O juiz, nesses casos, pode nomear um curador provisório ou determinar que o curatelado seja assistido por alguém de confiança. “A medida pode implicar, inclusive, o afastamento do comando da empresa, sempre conforme a decisão judicial e os limites da curatela.”
Para Marina Dinamarco, o desafio do direito contemporâneo é equilibrar autonomia e proteção. “A legislação caminha para intervir o mínimo possível, garantindo apoio em vez de substituição da vontade. O objetivo é preservar, acima de tudo, a dignidade e o protagonismo da pessoa”, conclui.
No fim das contas, assim como na ficção, a linha entre proteger e invadir pode ser tênue. A diferença é que, na vida real, decisões bem planejadas, e formalizadas em cartório, são a melhor forma de garantir que a vontade de cada um continue sendo respeitada, mesmo quando a memória falha.
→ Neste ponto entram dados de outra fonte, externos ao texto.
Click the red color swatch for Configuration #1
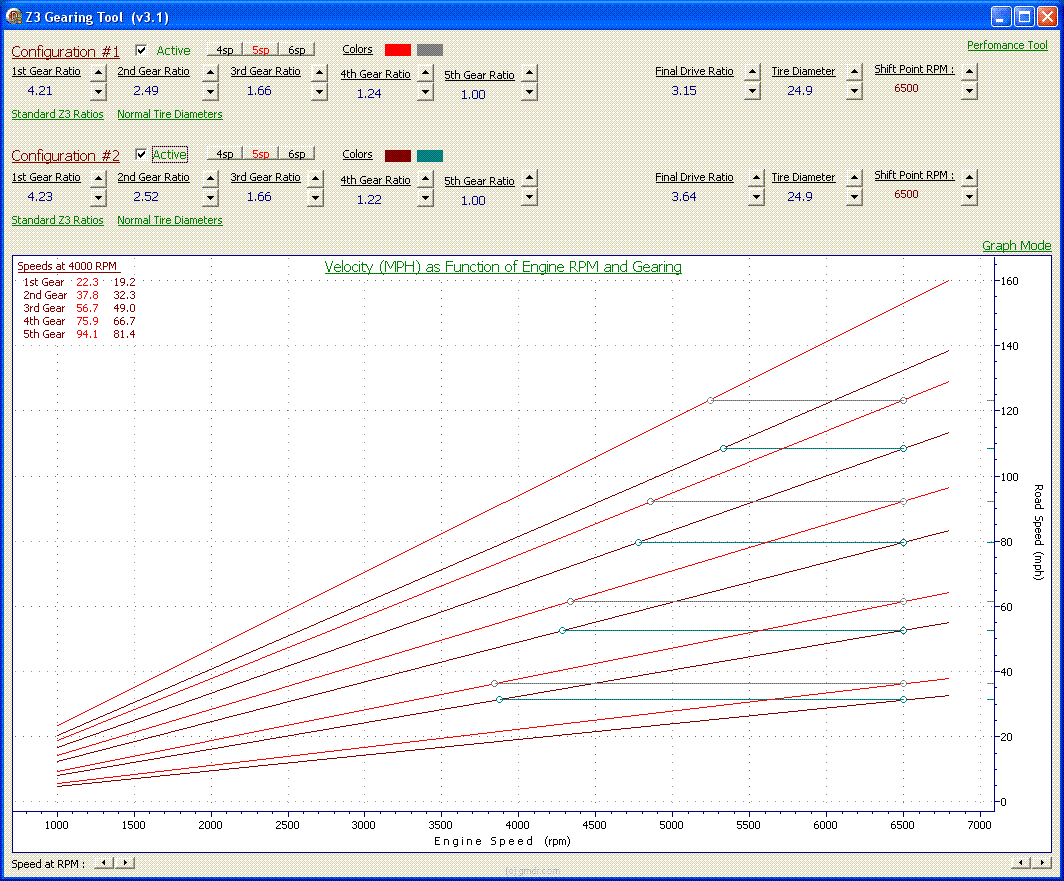Image resolution: width=1064 pixels, height=881 pixels. [398, 50]
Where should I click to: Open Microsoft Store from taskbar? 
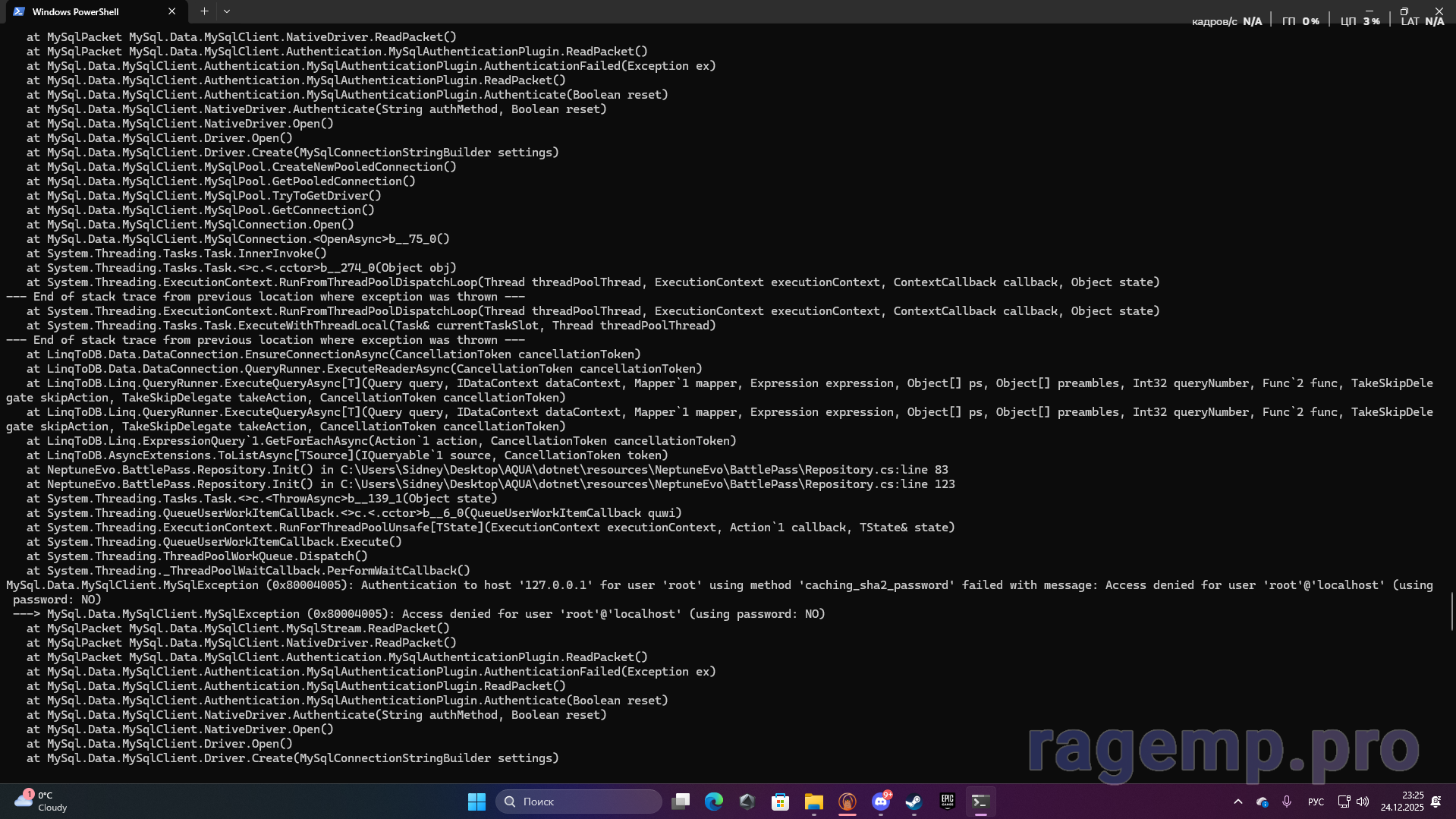click(x=781, y=802)
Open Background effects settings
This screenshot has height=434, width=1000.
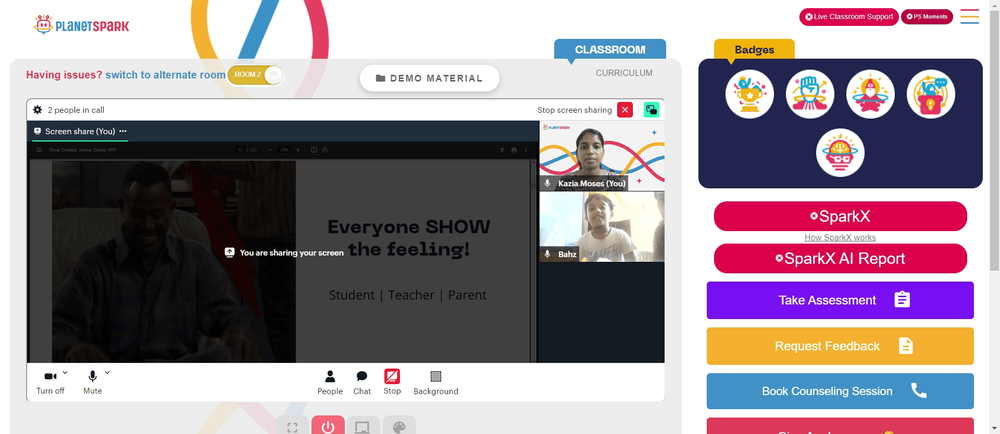click(x=436, y=382)
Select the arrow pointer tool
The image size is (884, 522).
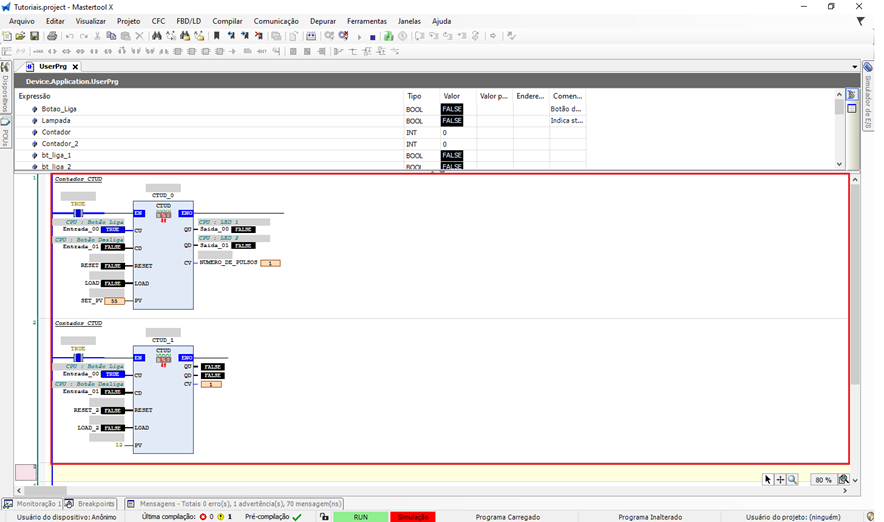(x=768, y=480)
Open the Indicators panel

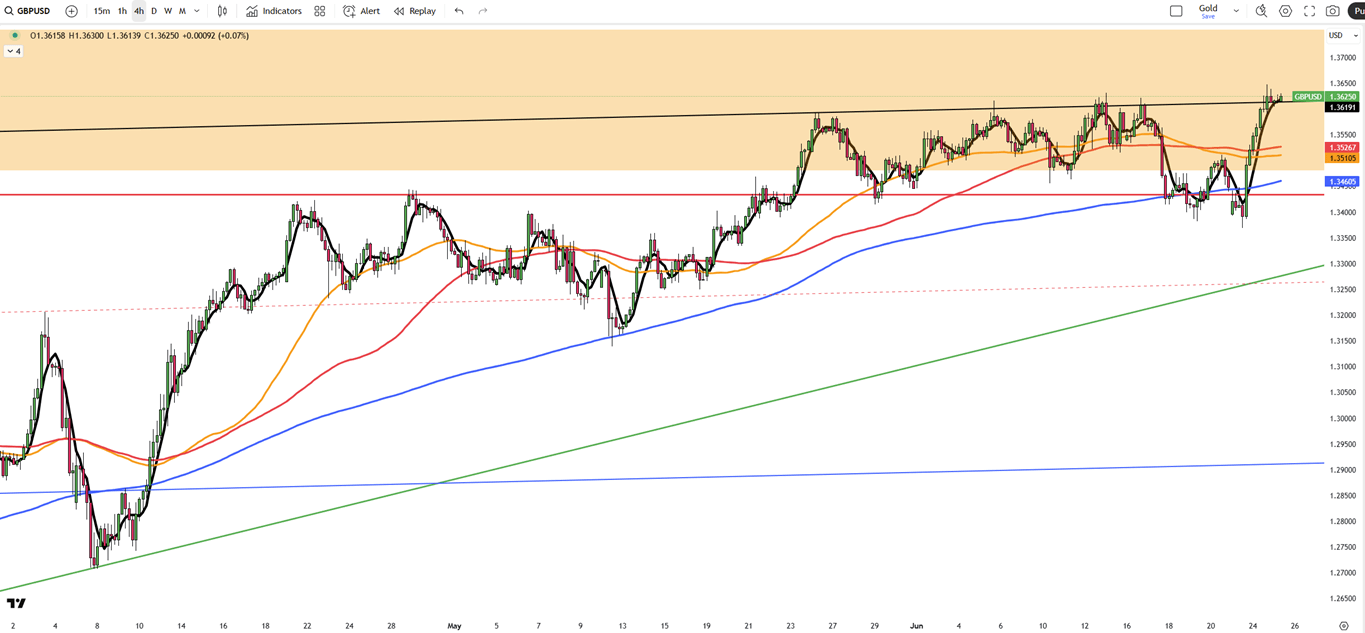click(x=274, y=11)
Veja critérios exigidos pela Justiça para interdição
- Laudo médico detalhado, geralmente feito por neurologista ou psiquiatra, que comprove a incapacidade cognitiva ou funcional.
- Petição inicial feita por advogado, com documentos pessoais e provas da condição clínica.
- Audiência judicial, onde o juiz pode ouvir conhecidos, familiares e, se possível, o próprio interditando.
- Avaliação pericial por profissional nomeado pelo juiz (psicólogo ou psiquiatra).
- Nomeação de curador, que será o responsável legal pelos atos patrimoniais e negociais do interditado. A curatela pode ser total ou parcial, dependendo do grau de autonomia da pessoa.